Introduction and Background

ESTEEM is a code for performing theoretical spectroscopy calculations to understand excited state and optical properties of molecular systems embedded in complex environments such as an explicit representation of a solvent.

An excellent introduction to the use of “explicit” representation of a solvent environment in the context of theoretical spectroscopy calculations can be found in Tim Zuehlsdorff and Christine Isborn’s 2019 review:

Modeling absorption spectra of molecules in solution, Int J. Quant. Chem. 119, e25719 https://onlinelibrary.wiley.com/doi/full/10.1002/qua.25719

ESTEEM is an attempt to harness the flexibility provided by ASE, and the ease with which one can create “calculators” to perform atomistic simulation tasks, and use it to provide an API for explicit solvent calculations, including setting them up, running them on HPC systems, and analysing and plotting the results.

Explicit Solvent Calculations

The main explicit solvent code works on the basis of a set of predefined tasks representing steps in the workflow of a calculation of a solute in explicit solvent. These tasks are:

  1. Calculate the structure and electronic excitations of a solute molecule in gas-phase and/or implicit solvent.
  2. Calculate the structure (and excitations, if required) of the solvent molecules as above.
  3. Solvate the solute molecule, i.e. surround it by a realistic, well-equilibrated representation of the solvent in a large periodic box.
  4. Take a series of snapshots of the geometry of the solvated system during a long Molecular Dynamics trajectory, separated by a time interval long enough to decorrelate the snapshot geometries.
  5. Extract clusters from the snapshots of the solvated system, centered on the solute molecule, containing the solute molecule and all solvent molecules within a certain distance of the solute.
  6. Calculate the relevant electronic eigenstates, eg the ground and one or more excited states, for each extracted cluster. This may involve perform a Theoretical Spectroscopy (eg TDDFT) calculation on each extracted cluster. At this stage, possible uses split into either direct simulation of the spectra with ab initio methods, or the training and use of a surrogate model based on Machine Learning (for which see below).
  7. If required, solute spectra generated as in step 1 may be used to determine a “spectral warp”. This is a mapping the result of one spectroscopy calculation (usually with a computationally-inexpensive level of theory) onto another (a state-of-the-art calculation with a high level of theory).
  8. Produce a final predicted spectrum for the solvated system, by averaging over the extracted clusters or by processing a molecular dynamics trajectory. The spectral warp can be applied to each snapshot. This spectrum can be used to predict the colour of the molecule in solvent, or to identify what is present in a mixture.

In ESTEEM, steps 1. and 2. are performed by the esteem.tasks.solutes module, steps 3. and 4. are performed by the ‘Solvate’ module, steps 5. and 6. are performed by the ‘Clusters’ module, and steps 7. and 8. are performed by the ‘Spectra’ module.

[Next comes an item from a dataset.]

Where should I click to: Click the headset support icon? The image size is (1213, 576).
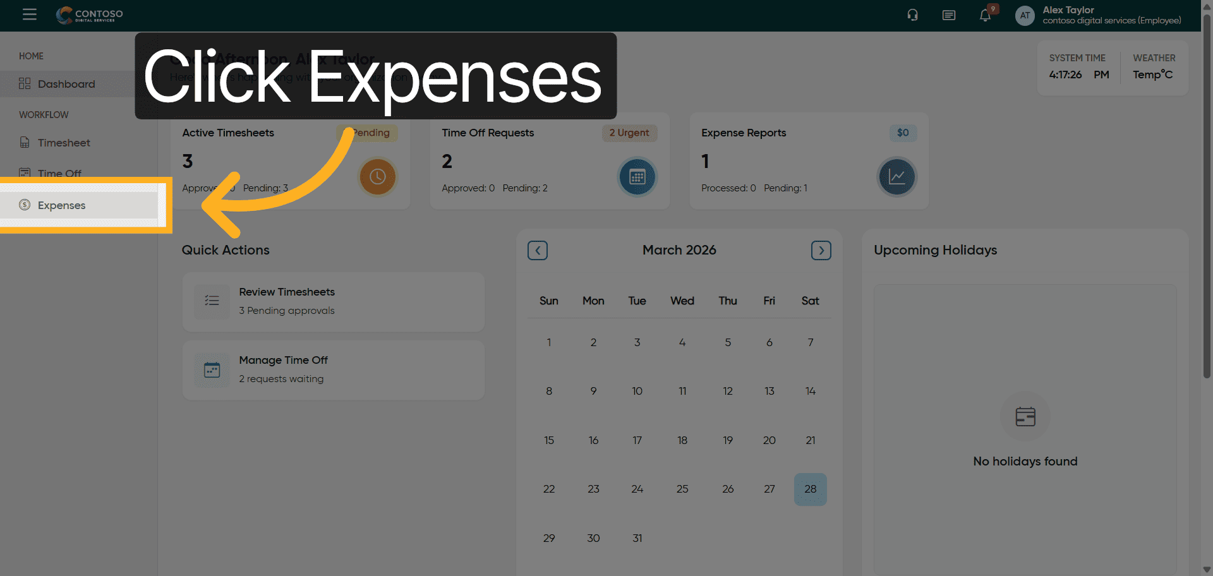912,15
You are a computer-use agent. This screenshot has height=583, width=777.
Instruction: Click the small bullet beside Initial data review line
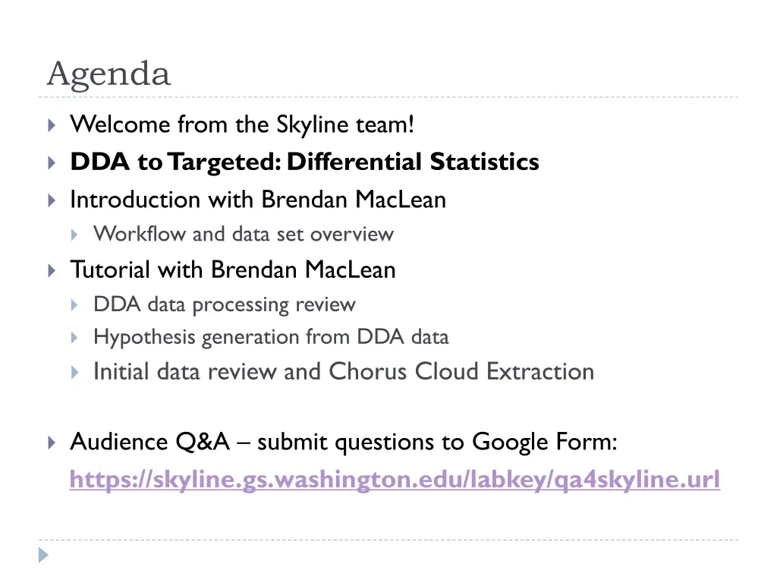pyautogui.click(x=74, y=372)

A workflow for ESTEEM usually takes the form of a single python script which both defines the calculation parameters and calls driver routines which perform the above tasks.

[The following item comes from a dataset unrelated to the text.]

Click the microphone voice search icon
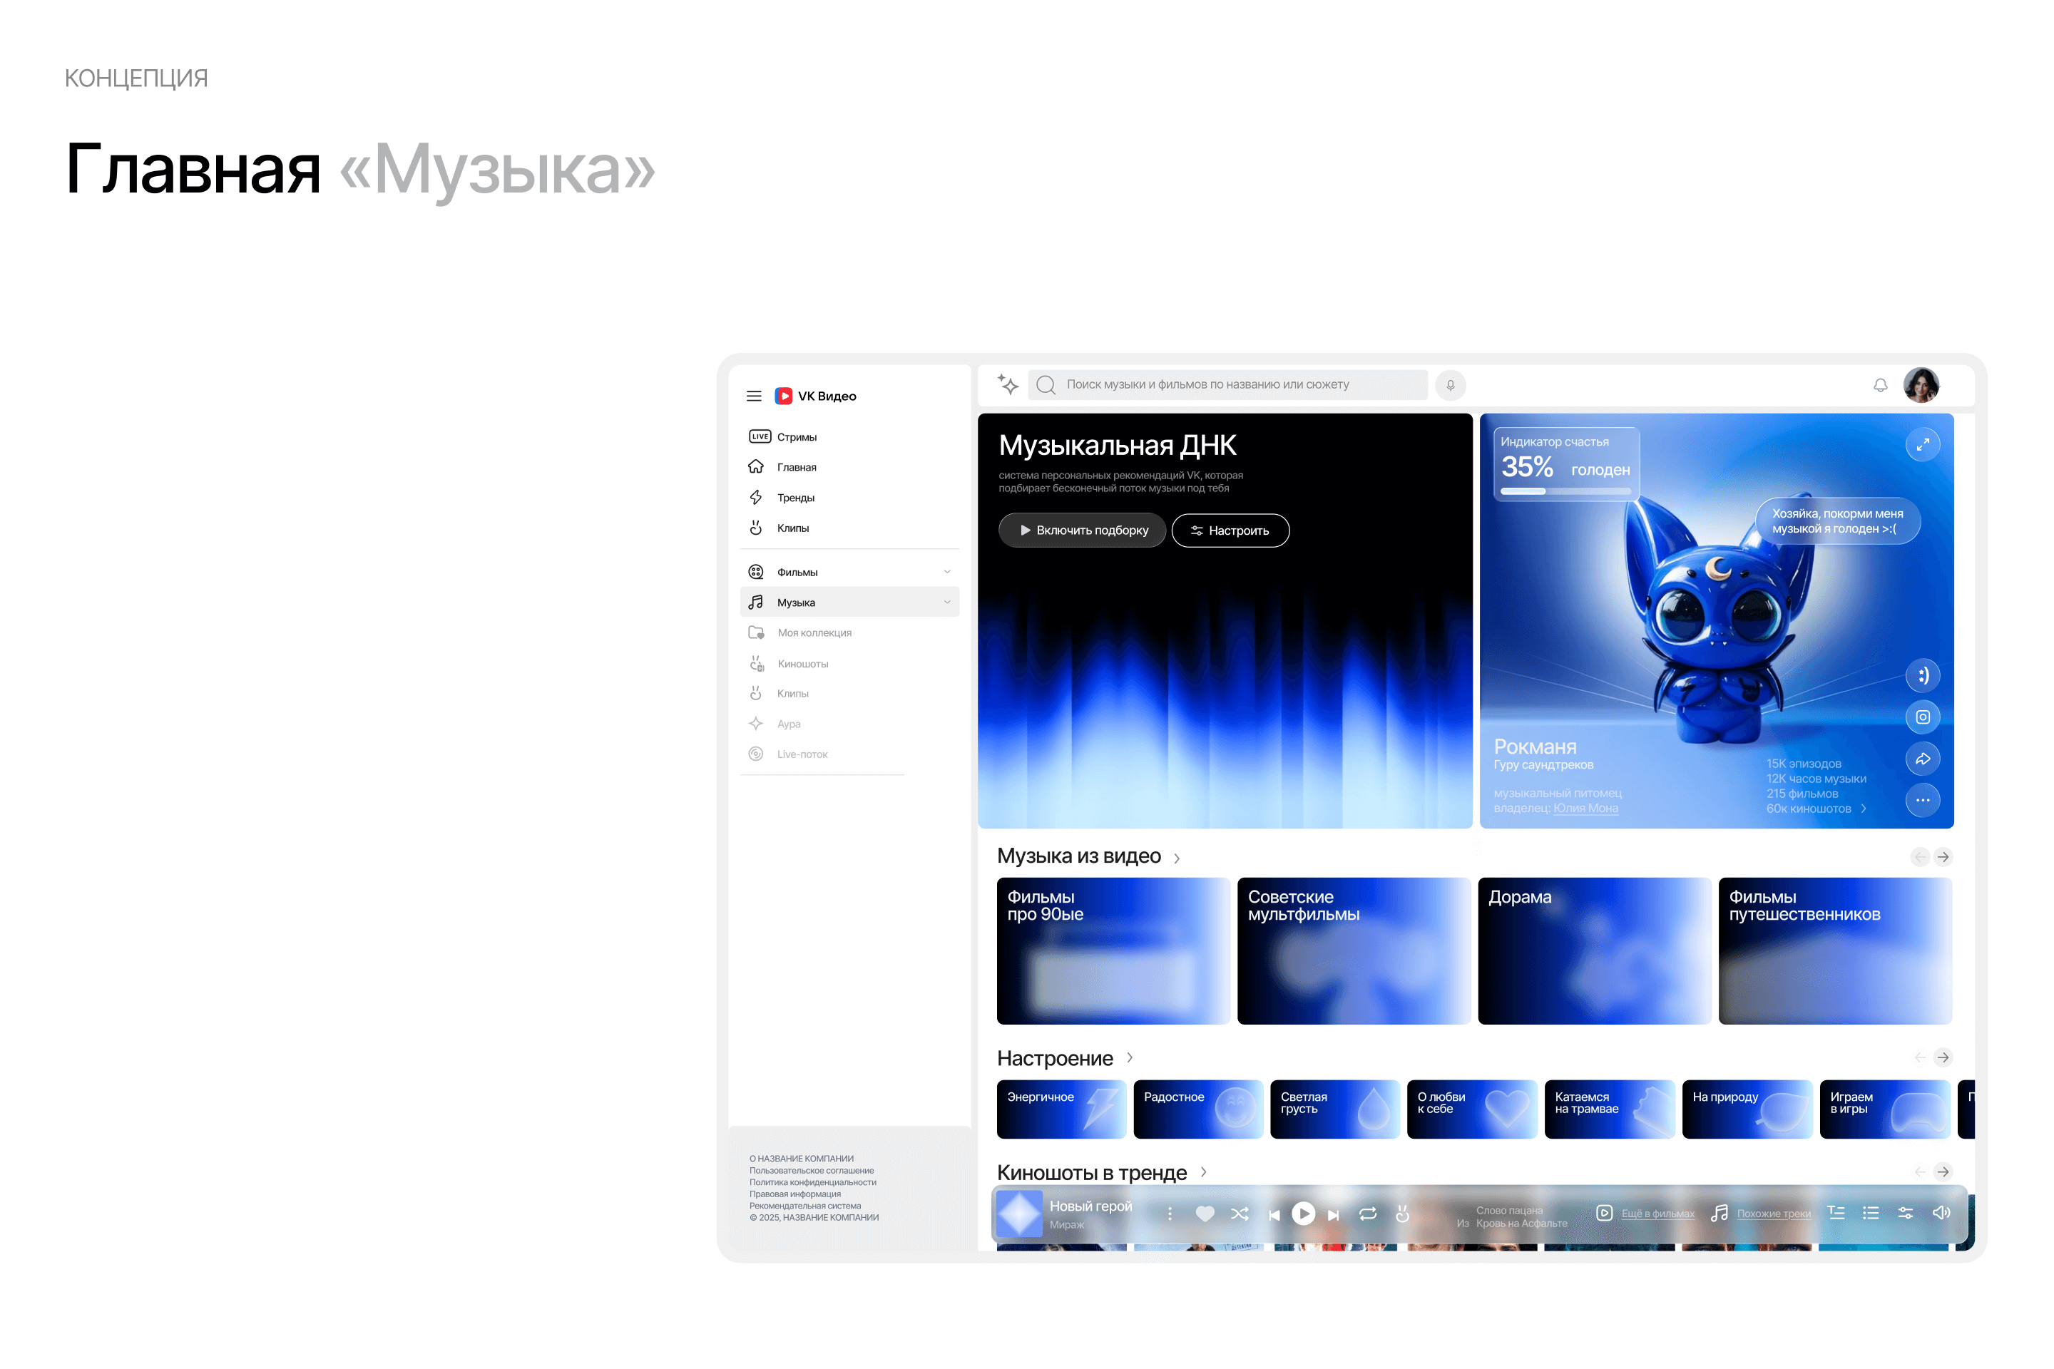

Machine Learning Potential Energy Surfaces

The ESTEEM code also has functionality for machine learning of potential energy surfaces of molecules. The processes involved here are as follows:

  1. Generate training data, eg by following steps 1.-6. of the list above.
  2. Train a Neural Network surrogate model of the ab initio electronic structure, using the esteem.tasks.ml_training module.
  3. Test the Neural Network surrogate model on alternative training data, using the esteem.tasks.ml_testing module
  4. Generate molecular dynamics trajectories on the potential energy surfaces of the NN surrogate model, likely using snapshots from step 4 of the list above as starting points, and store snapshots from these.
  5. Extract Clusters from the snapshots (again using the esteem.tasks.clusters module) and perform ground and excited state calculations on them.
  6. Generate spectra as in steps 7 and 8 above.